In the material below, find every line containing "agent" and copy that line.
════════
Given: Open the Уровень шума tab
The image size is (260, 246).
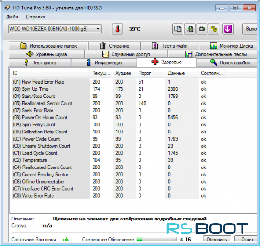Looking at the screenshot, I should click(47, 54).
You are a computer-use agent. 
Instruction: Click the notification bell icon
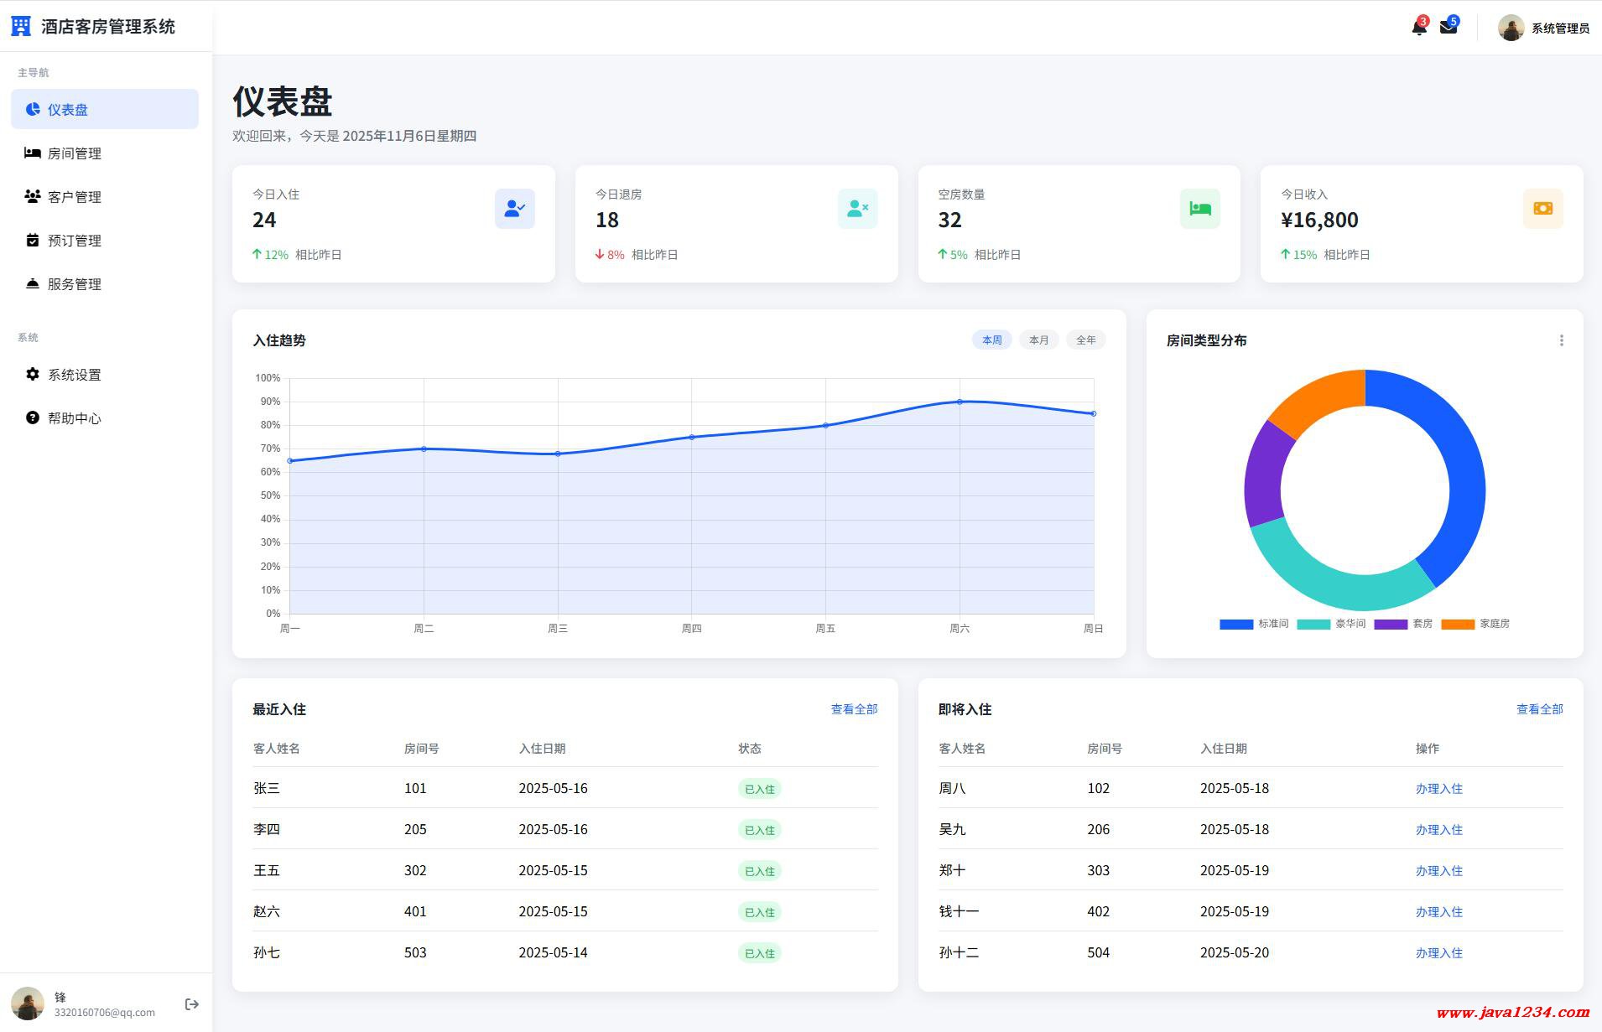tap(1418, 28)
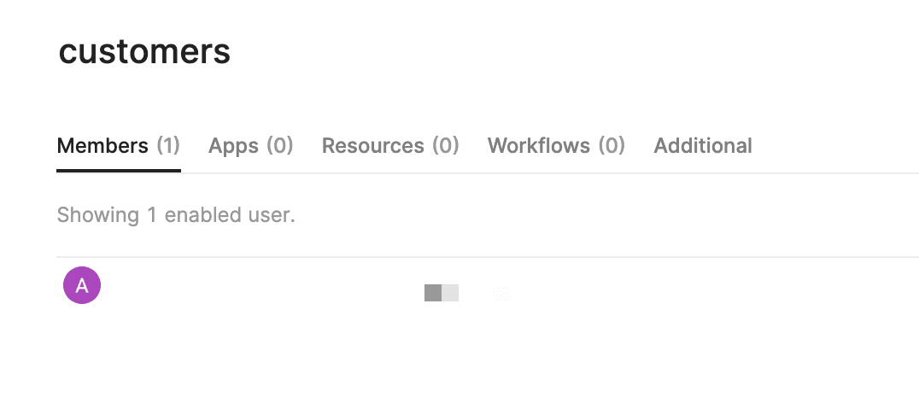
Task: Click the dark half of the gray switch
Action: click(433, 293)
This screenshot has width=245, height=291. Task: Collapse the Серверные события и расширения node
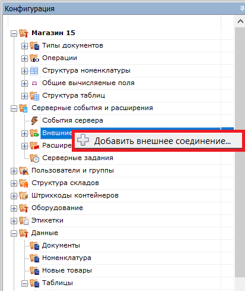[14, 108]
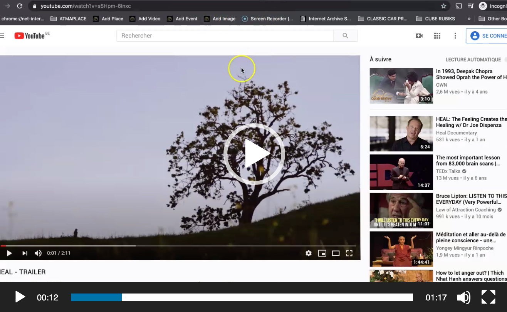This screenshot has width=507, height=312.
Task: Toggle Lecture automatique autoplay switch
Action: [504, 59]
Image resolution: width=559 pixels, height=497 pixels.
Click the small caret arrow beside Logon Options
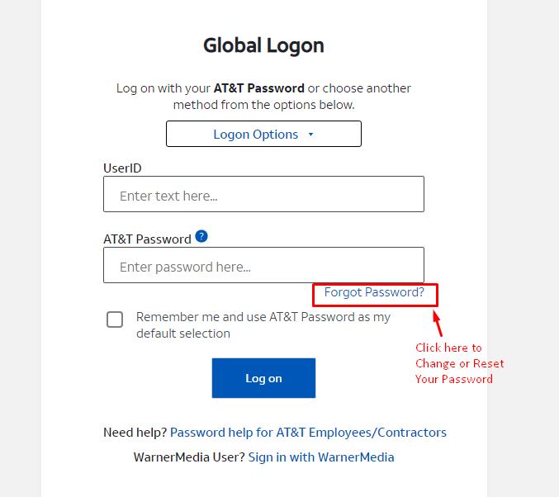[310, 135]
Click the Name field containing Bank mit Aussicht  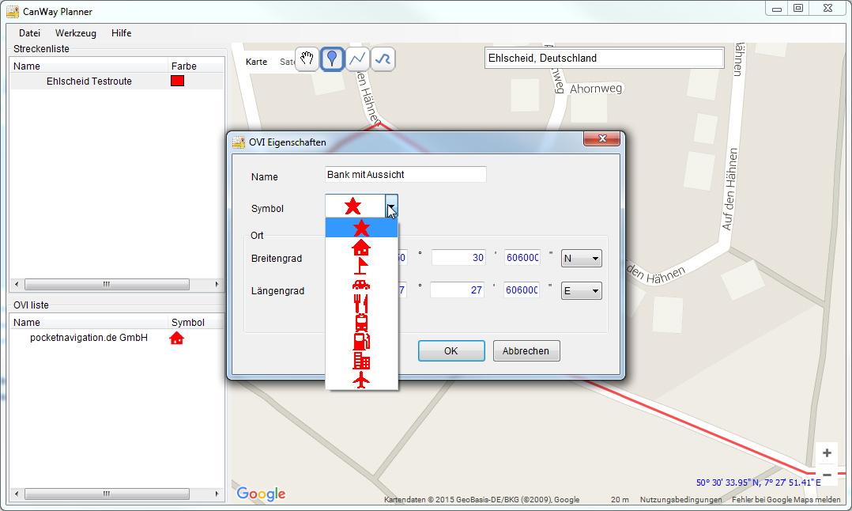405,175
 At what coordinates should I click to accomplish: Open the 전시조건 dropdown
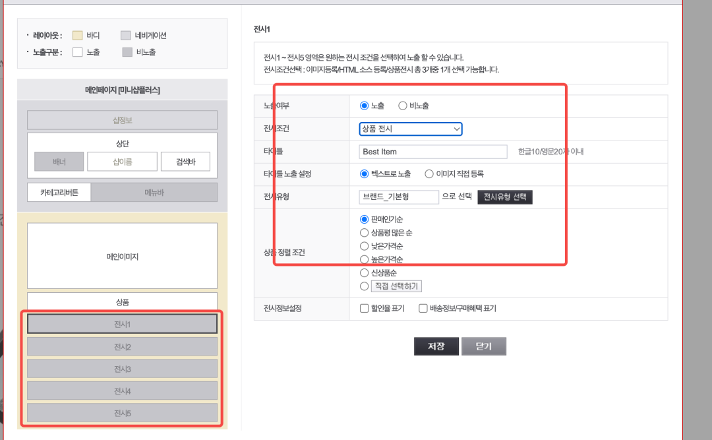(410, 129)
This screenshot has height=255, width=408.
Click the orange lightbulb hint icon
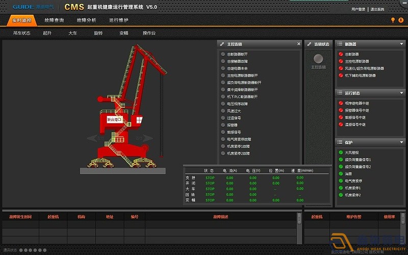click(x=393, y=20)
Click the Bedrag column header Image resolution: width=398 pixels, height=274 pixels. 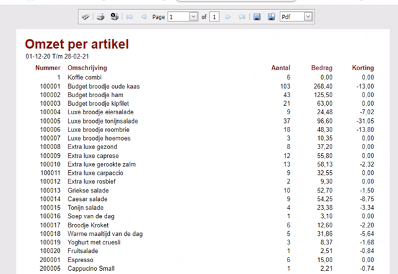322,68
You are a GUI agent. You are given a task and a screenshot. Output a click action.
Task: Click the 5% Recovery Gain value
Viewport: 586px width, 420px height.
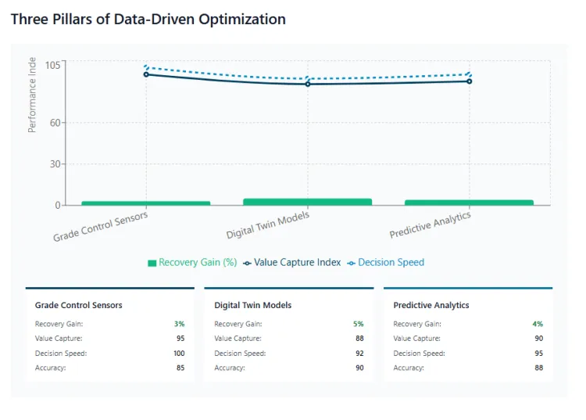pos(358,324)
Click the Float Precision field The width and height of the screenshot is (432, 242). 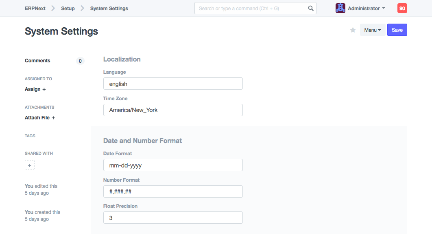point(173,218)
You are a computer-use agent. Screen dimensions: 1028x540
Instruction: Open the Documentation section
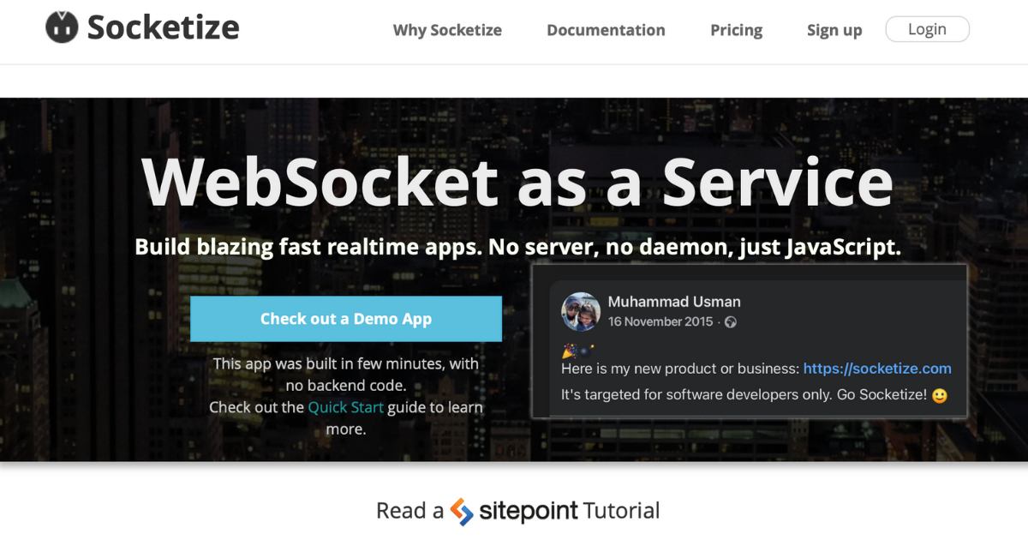pos(606,30)
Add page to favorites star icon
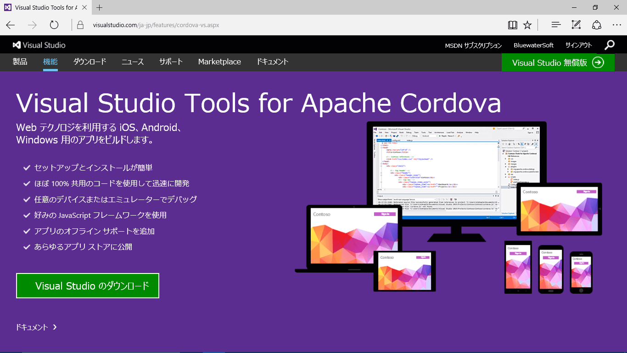The image size is (627, 353). click(x=527, y=25)
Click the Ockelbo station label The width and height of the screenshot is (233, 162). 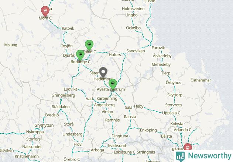click(133, 28)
════════
## Answer section
You are a computer-use agent. 
You are a GUI agent. You are given a task and a screenshot. Output a click action.
You are a computer-use agent. Screen dimensions: 1028x540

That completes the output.